Calor compromete defesa do trigo contra mosca-de-hessian, revela estudo genômico
Calor de 24 horas derruba defesa do trigo contra SAI.
Onda de calor desativa genes de resistência do trigo, tornando-o vulnerável à mosca-de-hessian.
Em 3 pontos
- Trigo resistente 'Molly' perde proteção após 24 horas a 30°C.
- Calor reduz expressão de genes de defesa da planta.
- Mais de 70% das plantas tornam-se vulneráveis ao inseto.
Pesquisadores descobriram que o aumento de temperatura enfraquece a resistência natural do trigo contra a mosca-de-hessian, uma SAI agrícola importante. Quando expostas a apenas 24 horas de calor a 30°C, plantas da variedade resistente 'Molly' perderam sua proteção, com mais de 70% tornando-se vulneráveis ao inseto. A análise genômica mostrou que o calor reduz significativamente os mecanismos de defesa das plantas, comprometendo genes de resistência. Essa descoberta é crucial para agricultores, pois indica que variedades resistentes podem falhar em períodos de ondas de calor, exigindo novas estratégias de proteção do trigo em um clima cada vez mais quente.
🧭 O que isso muda para você
- Agricultores devem monitorar previsões de calor para aplicar defensivos extras.
- Pesquisadores podem buscar genes de resistência termoestáveis para melhoramento.
- Produtores podem alternar variedades resistentes com manejo integrado de SAIs.
- Entusiastas podem testar coberturas ou irrigação para mitigar estresse térmico.

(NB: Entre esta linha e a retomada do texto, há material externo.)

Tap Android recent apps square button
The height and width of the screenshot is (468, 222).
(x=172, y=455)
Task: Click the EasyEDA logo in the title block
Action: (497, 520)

Contexto e Relevância para Botânica
A mosca-de-hessian (*Mayetiola destructor*) é uma SAI devastadora do trigo, causando perdas milionárias na agricultura global. Variedades resistentes, como 'Molly', dependem de genes de defesa que ativam mecanismos de proteção contra o ataque do inseto. No entanto, o aquecimento global traz ondas de calor cada vez mais frequentes, colocando em xeque a eficácia dessas defesas naturais. O estudo genômico revelou que apenas 24 horas de exposição a 30°C são suficientes para desativar esses genes, comprometendo seriamente a resistência da planta.
Mecanismos e Descobertas
A análise genômica mostrou que o calor reduz drasticamente a expressão de genes-chave envolvidos na resistência, como aqueles ligados à produção de metabólitos de defesa e à sinalização celular. Em condições normais, o trigo 'Molly' reconhece a saliva da mosca e ativa respostas de hipersensibilidade, matando células no local da infestação. Sob estresse térmico, esse processo falha: a planta não consegue montar a defesa a tempo, permitindo que a larva se alimente e forme galhas. Mais de 70% das plantas resistentes tornaram-se suscetíveis após o calor, indicando que o fenótipo de resistência é termossensível.
Implicações Práticas
Para a agricultura, a descoberta alerta que variedades resistentes podem não proteger em safras com ondas de calor. Isso exige estratégias como o uso de defensivos biológicos ou químicos em períodos críticos, o desenvolvimento de cultivares com genes de resistência termoestáveis (como genes R que funcionem em altas temperaturas) e o manejo integrado de SAIs com monitoramento climático. No meio ambiente, o enfraquecimento da resistência pode aumentar o uso de pesticidas, impactando polinizadores e solo. Na saúde, a redução da produtividade do trigo pode elevar preços de alimentos.
Espécies Envolvidas
O trigo (*Triticum aestivum*) e a mosca-de-hessian (*Mayetiola destructor*) são os protagonistas. A variedade 'Molly' é um exemplo de cultivar com resistência genética, mas outras variedades podem ser igualmente afetadas.
Aplicação no Brasil
O trigo é cultivado principalmente no Sul do Brasil (Paraná, Rio Grande do Sul, Santa Catarina), onde ondas de calor têm se tornado comuns. A mosca-de-hessian é uma SAI quarentenária no país, mas com o aquecimento, seu potencial de dano pode aumentar. A pesquisa sugere que programas de melhoramento brasileiros devem incluir testes de resistência sob estresse térmico, e agricultores devem adotar sistemas de alerta climático para decisões de manejo.
Próximos Passos
Os pesquisadores planejam identificar genes específicos que mantêm a resistência sob calor, explorar mecanismos epigenéticos envolvidos e testar variedades de trigo tropicais ou tolerantes ao calor. Também buscam desenvolver marcadores moleculares para seleção assistida de plantas com defesa termoestável, além de estudar interações com outros estresses abióticos, como seca.